I grew up as the kind of person who scoffed at country clubs and gated communities. Scoffing is actually a generously polite description of my feelings on the matter. I viewed the type of people who are members of country clubs as part of the problem. 

When I thought of people who chose to live in the suburbs I assumed they were misinformed at best. When I happened to end up in the suburbs I made frequent remarks about how I didn’t understand how they could stand living a life where they were completely reliant on a car. Most of the time I spent in the suburbs was with my family and without a car, which encouraged my relatives to treat me as if I was still 15. This certainly didn’t help things.

And then I accidentally spent three weeks in Gallagher’s Canyon, a golf course community in British Columbia’s Okanagan Valley.

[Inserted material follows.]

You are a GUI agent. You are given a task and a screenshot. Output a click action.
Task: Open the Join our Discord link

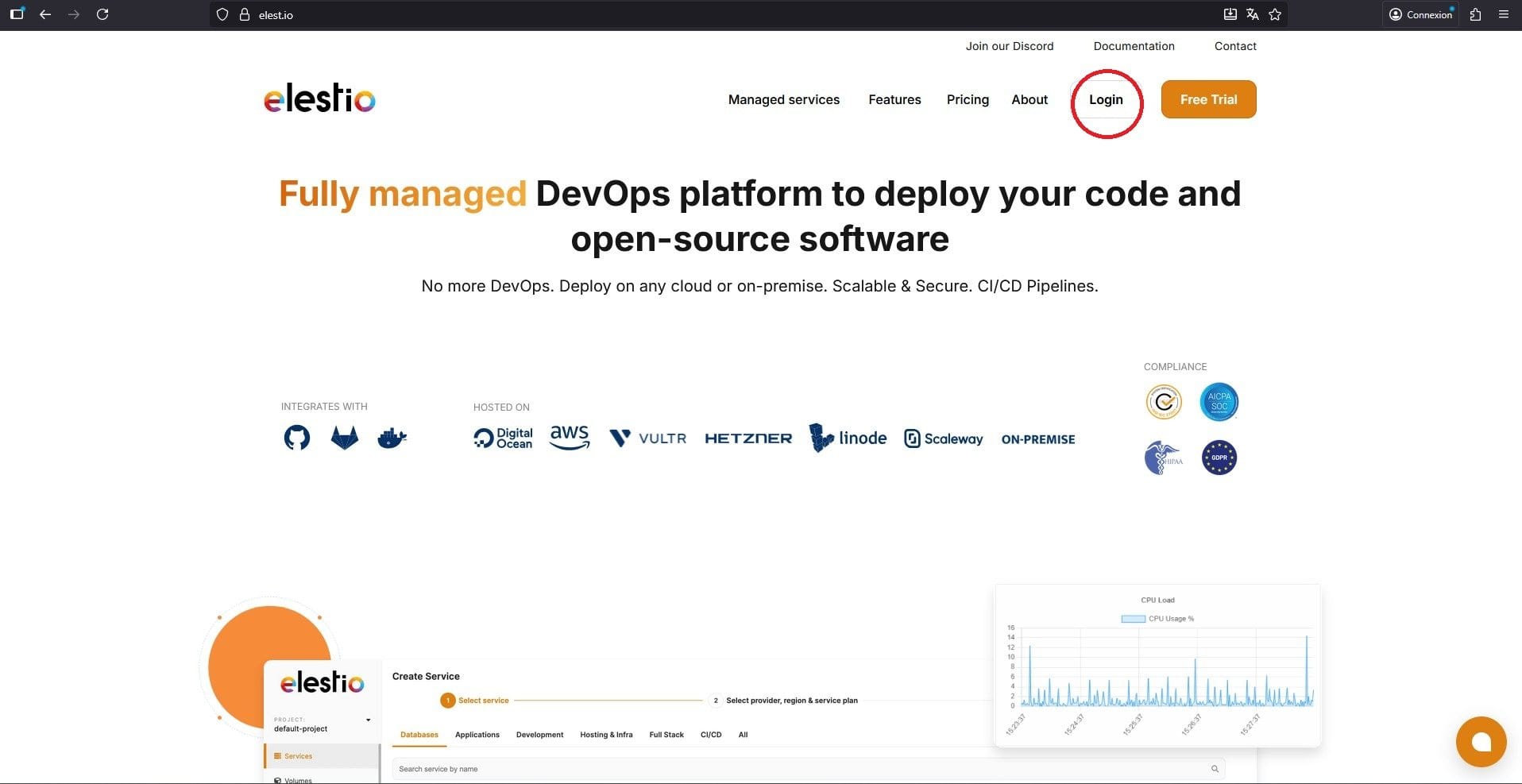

When I arranged to house sit in Kelowna, my host told me the street name, which put me a about twenty-minutes from downtown on foot. As someone who walks a lot, this seemed like a good fit — if I’m right downtown it can be a challenge to focus on work; if I’m too far from town it sets a high bar for what seems worth doing.

A day or two before I arrived, my host offered to pick me up at the airport and said she’d leave me her car. During the incredibly beautiful drive from the airport, it quickly became clear that I had been mistaken about the location. 

sunset walk in gallagher's canyonWhen we arrived, I realized I was staying in a gated community. On a golf course. Which appeared to be a retirement community. There are two streets in Kelowna with the same name and, of course, the private road was not the default search result.

I wasn’t going to back out of the sit, especially not when we pulled up to a lovely home in the mountains. Whatever skepticism I had vanished with the view. She showed me the trail behind the house where I could hike with the dog off-leash and chatted about her work with the local trail conservancy. We had a nice dinner together at the clubhouse, falling into easy conversation. In the morning we returned to the airport so she could catch her flight. I had a good laugh as I pulled her Lincoln SUV, which she had described as “nothing fancy,” into the gates of the golf course development. My temporary home.

My work focuses on understanding how people navigate caregiving, so while being stuck in a retirement community hadn’t been my goal, I was happy with the opportunity I’d stumbled into.

Towards the end of my stay I was re-reading Going Solo and Klinenberg’s description of Färdknäppen struck me. Färdknäppen is an apartment building in Stockholm designed to meet the needs of “empty nesters” — single adults, from around the age of 40 and up. The apartments are private, but there is a communal dining room and activities. Participation in  certain aspects of building life is obligatory. The people who choose to live in Färdknäppen and the seven buildings that have since copied its system have opted into semi-communal living, though, so this isn’t much of an issue.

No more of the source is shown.